Imperturbable en apariencia, Pepe Lobo sigue mirando fijo a Virués.
—Difícil lo tenemos, entonces.
—Eso parece.
Indecisión por ambos lados, ahora. Desahogo disimulado por parte del corsario. Tiempo al tiempo, concluye, y luego ya veremos. Se pregunta si el adversario estará tan aliviado como él. Aunque su olfato le dice que sí. Que lo está.
—Aplazamos la conversación, en tal caso.
—Confío en vernos pronto, señor —señala Virués.
—Ahórrese lo de señor. Le traba la lengua... Y yo también confío en eso, amigo. Para borrarle esa sonrisa de la boca.
Otro golpe de calor en el rostro del militar. Por un instante, Lobo cree que se le va a echar encima. Si intenta abofetearme, piensa, rompo una botella y le abro la cara. Y que salga el sol por donde se tercie.

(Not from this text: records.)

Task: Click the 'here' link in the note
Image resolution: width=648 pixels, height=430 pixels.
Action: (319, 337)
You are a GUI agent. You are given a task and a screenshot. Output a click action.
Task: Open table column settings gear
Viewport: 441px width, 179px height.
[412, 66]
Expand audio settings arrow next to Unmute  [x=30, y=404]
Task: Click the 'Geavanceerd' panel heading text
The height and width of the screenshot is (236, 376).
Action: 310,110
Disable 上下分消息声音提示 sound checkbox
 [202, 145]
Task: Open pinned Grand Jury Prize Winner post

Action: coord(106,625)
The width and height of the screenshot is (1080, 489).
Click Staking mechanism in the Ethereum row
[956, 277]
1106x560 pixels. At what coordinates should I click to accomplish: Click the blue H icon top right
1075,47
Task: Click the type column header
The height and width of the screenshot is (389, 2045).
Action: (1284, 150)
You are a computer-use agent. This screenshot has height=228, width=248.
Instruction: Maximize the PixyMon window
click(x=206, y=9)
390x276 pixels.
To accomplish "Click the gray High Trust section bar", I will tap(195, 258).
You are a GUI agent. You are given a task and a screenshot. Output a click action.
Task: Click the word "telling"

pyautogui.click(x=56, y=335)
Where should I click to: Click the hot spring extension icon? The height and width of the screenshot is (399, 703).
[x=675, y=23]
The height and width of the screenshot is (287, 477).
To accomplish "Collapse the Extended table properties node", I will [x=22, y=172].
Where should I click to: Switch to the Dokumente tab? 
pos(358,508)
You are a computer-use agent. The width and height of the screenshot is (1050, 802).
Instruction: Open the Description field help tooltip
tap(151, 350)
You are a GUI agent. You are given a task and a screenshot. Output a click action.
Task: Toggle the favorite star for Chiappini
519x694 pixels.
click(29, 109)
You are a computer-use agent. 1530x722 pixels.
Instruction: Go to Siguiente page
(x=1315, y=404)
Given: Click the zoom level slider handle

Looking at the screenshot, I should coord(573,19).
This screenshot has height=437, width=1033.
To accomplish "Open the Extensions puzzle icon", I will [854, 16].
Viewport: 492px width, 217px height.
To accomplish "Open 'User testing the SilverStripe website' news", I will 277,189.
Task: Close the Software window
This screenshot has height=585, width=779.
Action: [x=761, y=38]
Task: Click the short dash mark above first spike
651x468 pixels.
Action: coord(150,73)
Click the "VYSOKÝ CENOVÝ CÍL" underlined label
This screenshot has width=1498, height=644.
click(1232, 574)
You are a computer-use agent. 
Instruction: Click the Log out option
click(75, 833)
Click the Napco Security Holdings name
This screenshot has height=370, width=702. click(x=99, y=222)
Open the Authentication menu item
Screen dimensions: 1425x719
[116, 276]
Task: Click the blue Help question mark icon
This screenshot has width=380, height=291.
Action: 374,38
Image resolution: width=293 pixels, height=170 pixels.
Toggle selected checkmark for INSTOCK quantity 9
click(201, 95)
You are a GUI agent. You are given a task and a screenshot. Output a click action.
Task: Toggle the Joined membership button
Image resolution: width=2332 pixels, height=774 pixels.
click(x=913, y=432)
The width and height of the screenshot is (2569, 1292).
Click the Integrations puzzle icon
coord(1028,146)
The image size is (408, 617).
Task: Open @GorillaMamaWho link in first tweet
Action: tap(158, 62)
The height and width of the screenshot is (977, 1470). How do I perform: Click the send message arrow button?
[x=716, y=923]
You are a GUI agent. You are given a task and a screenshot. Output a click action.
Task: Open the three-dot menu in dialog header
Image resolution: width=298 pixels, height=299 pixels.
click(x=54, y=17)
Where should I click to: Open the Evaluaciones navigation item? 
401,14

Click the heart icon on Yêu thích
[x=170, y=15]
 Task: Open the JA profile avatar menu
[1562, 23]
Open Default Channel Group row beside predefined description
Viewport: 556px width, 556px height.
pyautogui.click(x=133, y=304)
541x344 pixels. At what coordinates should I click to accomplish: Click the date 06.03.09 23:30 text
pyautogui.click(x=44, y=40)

—Nunca fui su amigo —responde Virués, indignado—. Y si esta noche no fuera...
—Ya. Si no fuera.
Ríe el corsario, grosero. Desvergonzado. Mientras lo hace, mete los dedos en un bolsillo del chaleco, saca dos monedas de plata que arroja al dueño del colmado y da la espalda a Virués, alejándose de allí. Detrás suenan los pasos irregulares de Ricardo Maraña, primero sobre las tablas del suelo y después sobre la arena.
—Increíble... Me sermoneas predicando prudencia, y a los cinco minutos te buscas un duelo.
Pepe Lobo se echa a reír otra vez. De sí mismo, sobre todo.
—Es el aguardiente, supongo.
Caminan por el chirrasco rojizo de la orilla, hacia los botes varados junto a la pasarela del arrecife de San Sebastián. Maraña ha alcanzado a su capitán y cojea a su lado, observándolo a la luz imprecisa de las antorchas clavadas en la arena. Lo hace con curiosidad, como si esta noche lo viera por primera vez.